Earlier this year, Zarei was sentenced to three more years in prison by the 2nd Branch of the Revolutionary Court in Sanadaj for “propaganda against the establishment and insulting the Supreme Leader.”
Iran executed three Kurdish prisoners Ramin Hossein Panahi, Zanyar Moradi and Loghman Moradi on September 8 despite calls from the international community including from the two of the top UN human rights experts.
The executions caused widespread resentment in the Kurdish region in western Iran with dozens of people arrested. Zarei and other activists called on people to organize civil disobedience such as the closing of bazaars by shopkeepers which angered the authorities and dozens of people were detained.
Zarei was initially detained in July 2018 but released on bail a few weeks later. Following his release, he published an open letter to the Supreme Leader Ayatollah Ali Khamanei in which he emphasized human right violations and undemocratic behavior which have occurred over the previous decades under his rule.
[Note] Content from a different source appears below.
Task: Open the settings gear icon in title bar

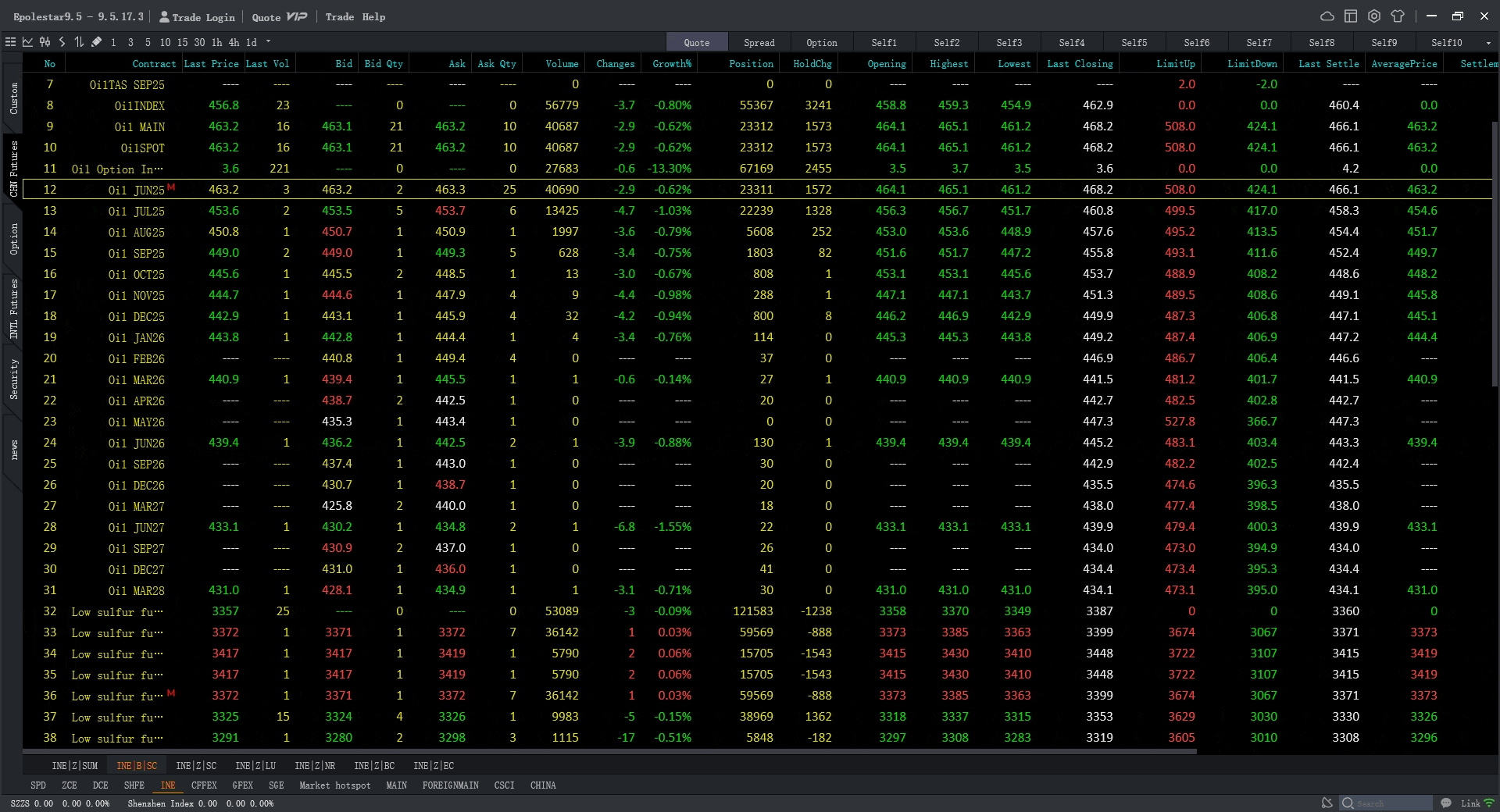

Iran has come under increasing criticism from international rights watchdogs and the UN over its dismal human rights records.
The UN Special Rapporteur on the human rights situation in Iran Javed Rehman recommended in his latest report published last month that Iran ensures “that all those arrested for the peaceful exercise of their rights to freedom of opinion , expression, assembly and association are released…”
Amnesty International published a scathing report in January describing the human rights record of the Iranian government in 2018 as the “year of shame”.
“2018 will go down in history as a ‘year of shame’ for Iran,” said Philip Luther, Amnesty International’s Middle East and North Africa Research and Advocacy Director.
“Throughout the year Iran’s authorities sought to stifle any sign of dissent by stepping up their crackdown on the rights to freedom of expression, association and peaceful assembly, and carrying out mass arrests of protesters.”